Shoulder impingement
What is shoulder impingement syndrome?
Shoulder impingement is the collective name for pain which gets worse on lifting the arm out to the side. It is therefore a symptom of several conditions of the shoulder and the treatment will vary according to the cause. You should ask your surgeon what has caused your impingement symptoms before treatment begins.
The pain comes from the tendon and the bursa (fluid filled sac) which both get trapped between one of the shoulder bones (humeral head) and the roof of the shoulder (Acromion). The impingement occurs because there is not enough space for the tendon to slide under the acromion on lifting the arm it becomes pinched, inflamed and sometimes torn.
Possible causes:-
- Tendonitis. The tendon becomes inflamed and swells. This means that it is too large for the gap between the acromion and the humeral head that results in rubbing as the tendon passes under the acromion as the arm is lifted. This in turn causes more inflammation and a vicious cycle develops of injury and swelling. Common in patients who perform repetitive over arm activities and swimmers. A steroid injection followed by physiotherapy is usually effective, however if symptoms persist then an arthroscopic sub acromial decompression will relieve the symptoms. This is a key hole procedure to remove all the inflamed tissue and bursa. A thin layer of bone is removed from under the acromion which causes a rich healing response and helps the tendon to heal. (see video - Subacromial decompression)
- Calcific tendonitis. Deposits of calcium collect in the cuff tendon. Not only is this irritating to the tendon but it also takes up space so there is a mechanical impingement as the tendon passes under the acromion on lifting the arm. This type of tendonitis is very painful and relief of symptoms can be achieved with a steroid injection into the sub acromial space. Unfortunately the steroid does not always give long term relief of symptoms and surgery in the form of arthroscopic debridement of the calcific deposit is required.
- Cuff tear. If the rotator cuff has a tear or partial tear the free ends will rub under the acromion. If the tear is large the cuff will not be able to pull the ball into the socket as the arm is lifted, consequently the humeral head bangs against the acromion. For more information on rotator cuff tear click here.
- Minor instability. If the ball is not centralised in the cup as the arm is lifted, the humeral head will drift upwards as the larger muscles (such as the deltoid) pull it towards the acromion. The causes of this minor instability can be poor muscle balance, loss of scapular control (winging or protraction) or even poor posture starting from the spine (core stability). This is the main cause of impingement in young patients and can usually be treated with specialist physiotherapy. For more information on shoulder instability click here.
- Bony spur. The acromion can be many shapes and some people have a spur. With age this can increase in size and start to rub on the tendon below. This can be treated with arthroscopic removal with a burr. see video - subacromial decompression
- Acromio-clavicular arthritis. This is a joint between the acromion and the clavicle (collar bone) when it becomes arthritic bone heaps up on the side of the joint. This heaped up bone (osteophytes) rubs on the underlying cuff tendon and cause impingement. see video - distal clavicle resection
What is done at surgery?
After a routine shoulder diagnostic arthroscopy a shaver is introduced into the sub acromial space and the bursa and underside of the acromion is removed with a burr. This removes the painful inflamed tissue and creates more space for the tendon in the shoulder joint. The surgery is done with an anaesthetic block so the arm will be numb, if you prefer you can be awake during the operation or have some sedation to make you sleepy. Because the operation uses water to see inside the joint the wounds will leak a little fluid which will be absorbed by cotton wool dressings, which are removed a few hours after surgery. You can go home the same day after seeing the ward physiotherapist who will give you exercises to do. see video- subacromial decompression.
What should I expect during recovery?
Once the numbness has worn off (4-8 hours) the shoulder will become painful after the operation if you do not take regular pain killers as soon as you get home.

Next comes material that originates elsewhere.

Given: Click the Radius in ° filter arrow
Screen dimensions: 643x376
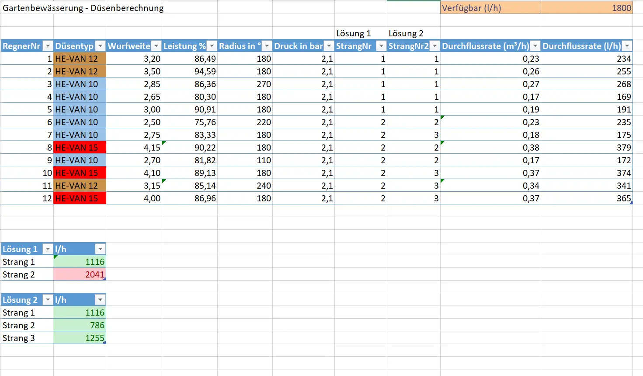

Even though you may be pain free at rest you must take the tablets for when you move the shoulder as part of your rehabilitation program. A combination of regular painkillers such as paracetamol or codeine should be taken with NSAIDs (unless contra-indicated) such as ibuprofen- which is also an anti inflammatory drug. If the pain killers you have been given are not sufficient please contact your consultant's secretary or your GP. The little incisions are covered with a small sticky dressing which should be kept dry and replaced with spare dressings when necessary. You will be given these before leaving hospital. You will be given a sling which will protect your shoulder and help with pain relief.
You will need a dedicated physiotherapy program after your surgery. If you have been seeing a physiotherapist prior to your surgery (who may have referred you to Guildford Upper Limb), you should arrange to see them afterwards so you can start your rehabilitation straight away. If you do not have a physiotherapist we can arrange one for you.
When can I return to driving and work?
If comfortable and feel able you can return to driving at 1 week.
You can return to a sedentary job as soon as you feel able, most patients return to light manual work at 3 weeks and heavy labour at 6 weeks. As a guide swimming and golf is 3 weeks and contact sports 6 weeks.